Jumaina Siddiqui
Guest Author
Jumaina Siddiqui (@jumainasiddiqui) is the senior program officer for South Asia at the U.S. Institute of Peace.
She joined USIP after working with the National Democratic Institute (NDI), where she served as the program manager for Pakistan, working on political party development, election observation and reforms, and increasing the participation of women and youth in the political process. Siddiqui was also a U.S.-Pakistan program fellow with the South Asia Center at the Atlantic Council, where her research focused on education reform efforts by political actors in Pakistan and the relationship between donors, civil society, politicians, and the government to move these reforms forward.
Prior to joining NDI, she worked at Global Communities on a U.S. Agency for International Development-funded project to increase stability in the Federally Administered Tribal Areas of Pakistan by providing improved livelihood and economic growth opportunities.
Siddiqui has extensive experience in program design and management as well as policy research and analysis.
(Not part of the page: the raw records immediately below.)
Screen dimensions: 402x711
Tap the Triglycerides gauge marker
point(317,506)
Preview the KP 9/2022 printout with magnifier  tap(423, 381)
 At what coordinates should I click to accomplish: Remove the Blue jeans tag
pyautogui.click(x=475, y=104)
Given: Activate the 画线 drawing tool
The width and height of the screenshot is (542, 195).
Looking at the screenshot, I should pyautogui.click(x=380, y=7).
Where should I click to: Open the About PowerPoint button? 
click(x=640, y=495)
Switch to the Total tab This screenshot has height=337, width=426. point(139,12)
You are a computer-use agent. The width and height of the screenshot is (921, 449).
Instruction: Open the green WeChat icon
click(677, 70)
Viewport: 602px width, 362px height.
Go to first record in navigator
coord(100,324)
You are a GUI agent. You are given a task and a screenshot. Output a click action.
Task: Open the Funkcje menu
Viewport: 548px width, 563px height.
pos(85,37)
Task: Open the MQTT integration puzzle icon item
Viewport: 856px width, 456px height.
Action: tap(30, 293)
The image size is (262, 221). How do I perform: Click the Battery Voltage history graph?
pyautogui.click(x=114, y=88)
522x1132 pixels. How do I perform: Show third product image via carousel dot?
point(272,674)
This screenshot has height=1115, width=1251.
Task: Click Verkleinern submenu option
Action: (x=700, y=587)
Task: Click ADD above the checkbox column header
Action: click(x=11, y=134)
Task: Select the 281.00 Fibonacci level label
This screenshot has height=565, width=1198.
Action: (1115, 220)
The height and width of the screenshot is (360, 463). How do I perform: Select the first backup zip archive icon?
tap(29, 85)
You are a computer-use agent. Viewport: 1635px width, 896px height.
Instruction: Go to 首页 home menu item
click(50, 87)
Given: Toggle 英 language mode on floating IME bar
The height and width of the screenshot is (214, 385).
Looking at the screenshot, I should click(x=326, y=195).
She has held positions at the American Bar Association’s Rule of Law Initiative focusing on programs in Bangladesh, the Philippines, and Thailand, as well as thematic programs related to media legal defense and access to justice in Asia; at the Stimson Center examining nontraditional security issues in South Asia; and at the Protection Project at Johns Hopkins University, conducting research on international human trafficking and managing a training program on human trafficking in the United States.
Siddiqui holds bachelor’s in political science from American University and master’s from New York University, where her work focused on democracy promotion and the rule of law in the Muslim world, culminating in a thesis on rebuilding justice systems in post-conflict Afghanistan.